Tooth and Claw
by Jo Walton
Edited by Patrick Nielsen Hayden
Cover Artist: Howard Grossman
Review by Sam Lubell
Orb Books Paperback ISBN/ITEM#: 9780765319517
Date: 06 January 2009 List Price $15.95 Amazon US / Amazon UK
Tooth and Claw is the novel Jane Austen would have written if her 19th century Europe had been populated by intelligent, cannibalistic dragons.
The book is very much a 19th century novel with characters concerned about finding a proper marriage (to someone of equivalent or higher station), maintaining family honor, dealing with servants, and even discovering a surprise heir. There are no wars or battles (well, one duel) and much of the action takes place as characters talk to each other. And yet, this is not a novel about humans in dragon costumes. Walton has put considerable thought into a creating a society of civilized dragons. For example, dragon servants have their wings bound (as do dragon parsons). Weak dragons are eaten by the strong (dragon flesh has strengthening/healing powers) and dragon landowners eat the young of their tenants when they believe them not fit to survive. And mating rituals are complicated by a color change in a female dragon when a male gets too close.

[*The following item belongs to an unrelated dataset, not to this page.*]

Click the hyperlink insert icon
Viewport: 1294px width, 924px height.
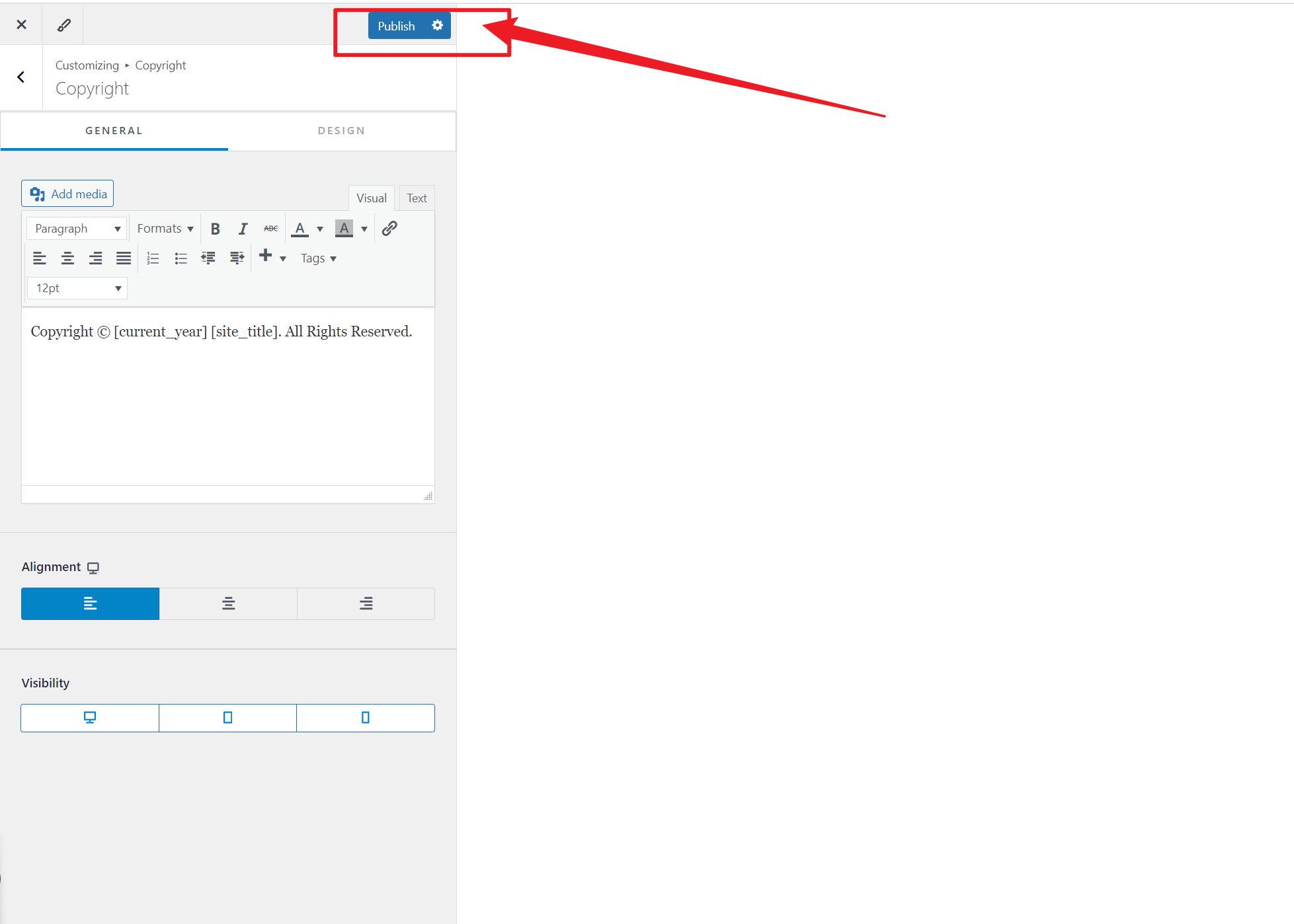(x=390, y=228)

The book opens with the classic death of the family patriarch. Since one son, Penn, is a parson and Avan, a low-level government official, is not yet capable of defending the family lands, the estate is given over to a well-off brother-in-law, Daverak, who is married to Berend. Penn and Daverak each take in one of the two unmarried daughters, Haner and Selendra. But when the father dies, Daverak takes more than his fair share of the body to consume, leading Avan to organize a lawsuit against him. Then when another parson seeks to marry Selendra, he approaches her too closely, trigging the pink blush change that usually signifies marriage in a maiden dragon. Fortunately, a servant brews herbs to restore her maiden gold color, but at the possible risk of rendering her unable to blush when she encounters her true love.

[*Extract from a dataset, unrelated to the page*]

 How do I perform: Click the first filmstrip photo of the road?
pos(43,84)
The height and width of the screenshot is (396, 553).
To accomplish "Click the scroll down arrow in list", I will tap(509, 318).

Domestic problems comprise much of the novel. Since there is not enough money for both unwed sisters to have a proper dowry, they agree that the first to wed will get it all in return for making a home for the other. Selendra begins to form a relationship with Sher, a friend of her pastor brother (although his mother opposes the match because his family is of higher station). But she is unable to turn pink, even when the two grow close. Avan has a relationship with his clerk, who has her own tragic past preventing marriage. Daverak grows colder to the family as a result of the lawsuit, pressuring his wife and the sister who lives with them to refuse to participate. The climax of the book is the trial, which, these being dragons, turns into a duel.
One could argue that the book depends a little too heavily on coincidence with Salendra and Sher discovering a treasure that solves the problem of insufficient funds for dowries. And a timely reconciliation and death near the end of the book (to say more would be a spoiler) resolves another set of relationship problems. Of course, real 19th century novels also had their fair share of coincidences as anyone who read Oliver Twist will remember.
Characterization is very strong. Although there are five siblings plus various husbands and significant others, Walton keeps them all distinct in the reader's mind (well, maybe not Berend who is overshadowed by her husband). While there are certainly some soap opera qualities, the book is very readable page-turner. Obviously, this is not a book for those who want action and adventure, grand-scale magic, and quests to save the kingdom. But readers who enjoy Jane Austen or the Bronte sisters, who can get caught up in a chaste romance or the domestic doings of a family will find this an interesting read. Highly recommended.